Book Review: The Innovator’s Prescription

Posted on October 6, 2010


How to control rising healthcare costs is a popular topic for debate these days, but all the water cooler talk in the world will not solve the riddle. Even recent legislation is the equivalent of a band-aid on a bullet wound.

Effective long-term change rarely happens at the height of a crisis because there is too much hysteria. And the U.S. cannot wait until a Healthcare Crisis similar to the Banking Crisis. Healthcare is a subject that needs intense study and deep, intelligent insight with actionable items and politicians are not go-to guys for unbiased research. Luckily, Clay Christensen has taken on the task.

Christensen is not the first to write on the subject of fixing healthcare. However, the reason his book, The Innovator’s Prescription, is notable is because he has applied his successful problem identification model and research (from his well-regarded The Innovator’s Dilemma) to healthcare. To him, the approach to fix healthcare involves innovation and what an editor would call a global revision; in other words, there is a shell worth keeping but the main story needs rewritten.

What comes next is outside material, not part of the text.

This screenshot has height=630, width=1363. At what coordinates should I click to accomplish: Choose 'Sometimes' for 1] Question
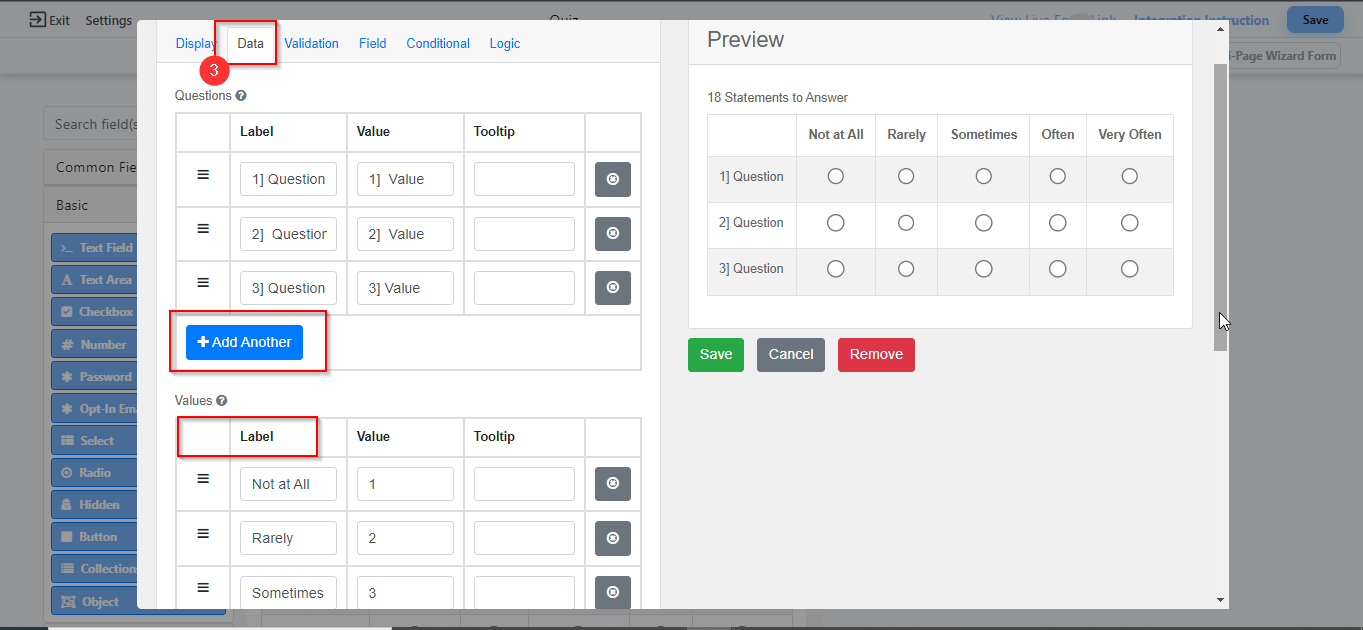[984, 176]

For Christensen, this means starting with the business model, which is how each hospital is organized to make money. The business model is then reformulated and updated based on current market behavior and information. If change is not made, the business model becomes ineffective and outdated and is a candidate for ‘disruption’ by a more innovative and insightful provider. Disruption’s three components are:  1) a technology that transforms a technical problem into a simple one; 2) a business model that can take the simplified solution to market at low cost; and 3) a supporting cast of suppliers and distributors whose business models are consistent, which comprise the value network.

Within healthcare, the ways healthcare providers can organize themselves and make money are three:  solution shops (which diagnose problems and recommend solutions, compensated on fee-for-service basis), value-added processes (treat definitively diagnosed problems through a relatively standard sequence of steps, and are paid on a fee-for-outcome basis) , and facilitated networks (professionals and patients who exchange with and help each other, where coordinators are compensated on a fee-for-membership basis).

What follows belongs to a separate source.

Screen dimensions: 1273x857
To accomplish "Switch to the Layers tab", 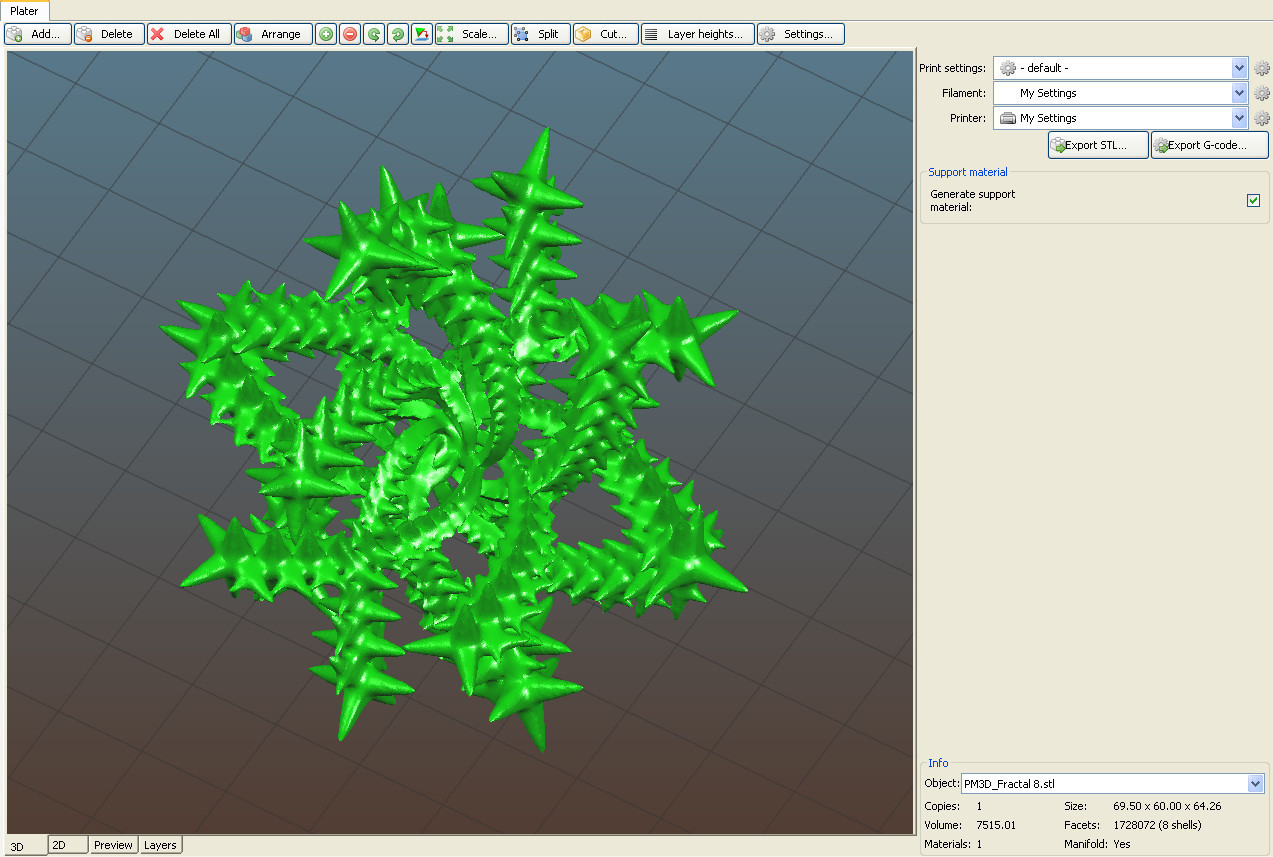I will pos(160,845).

By default, the common and well-known general hospital model is not viable over the long-term.  Hospitals that try to do it all often have very high overhead, which is hard to quantify and allocate, quality problems and poor integration. Christensen writes:  “Affordability comes from reducing complexity-driven overhead, and quality stems from rational integration around the jobs of patients.”

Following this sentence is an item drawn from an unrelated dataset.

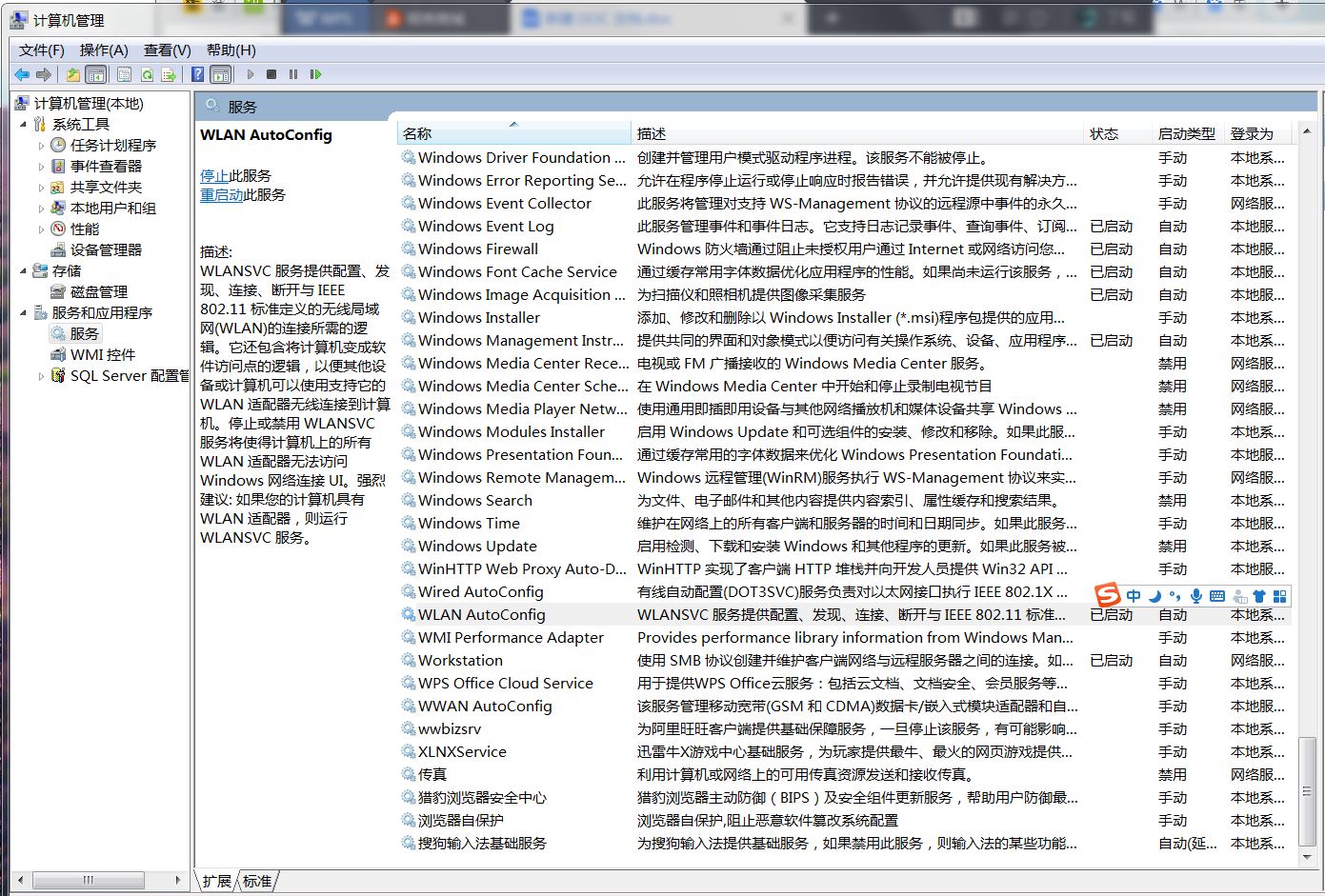Stop WLAN AutoConfig using the stop toolbar icon

(272, 75)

To compound matters, most hospitals have pricing problems. Hospitals mix business models (and do not separate tasks or track overhead costs properly), so they must charge the only way they can—on a fee-for-service basis. This seems reasonable only by tradition. Healthcare, like many other services, should always be outcomes-focused:  if it takes three visits to correctly diagnose an ailment when it should only take one, you should pay for only one time through the system to get the expected outcome. Current hospital business models profit from patients’ illness, rather than wellness.  And with chronic diseases (diabetes, hypertension, obesity, addictions, congestive heart failure, coronary artery disease) accounting for 70% of all healthcare-related costs, it makes sense to pursue wellness over paying to treat illness, if simply to free up healthcare resources for people who need critical, emergency treatment.

Christensen’s perspective on healthcare insurance focuses on a couple key points.  Frustrating the fee side of healthcare, CMS (Centers for Medicare & Medicaid Services) and private insurers set prices on abstract formulas, not based on supply, demand, value, etc., which affects pricing of insurers. For him, reimbursement needs to be replaced by true, high-deductible insurance and HSA (health savings accounts), which encourage proactive safekeeping of self rather than treatment of illness after-the-fact.

Other innovation will assist in healthcare’s metamorphosis.  Electronic Health Records will help coordinate treatment. Pharmaceutical companies, which are currently disintegrating away from value chain activities, will need to do much less outsourcing and more research linking families of symptoms and understanding how drugs can more precisely treat specific symptoms, and with more consistency and less side effects. Medical schools will need to produce less specialists and more general practitioners, which will aid integration on multiple levels of the treatment model. Simultaneously, more treatments will migrate to less specialized care givers like nurses, practitioners, and general doctors.

In his conclusion, Christensen puts politics in the proper perspective in relation to change in healthcare:  democracy a good tool for small adjustments and maintaining status quo, not for major change because too many levers exist for influencers to affect processes and block change. The Innovator’s Prescription is a comprehensive and insightful project on healthcare reform that is practical and business-based, which avoids the politically-charged emotion on the patient care and benefits end. Healthcare costs today are complex and broken in too many ways for law to change. We need holistic change that makes sense, and Christensen’s work does the job.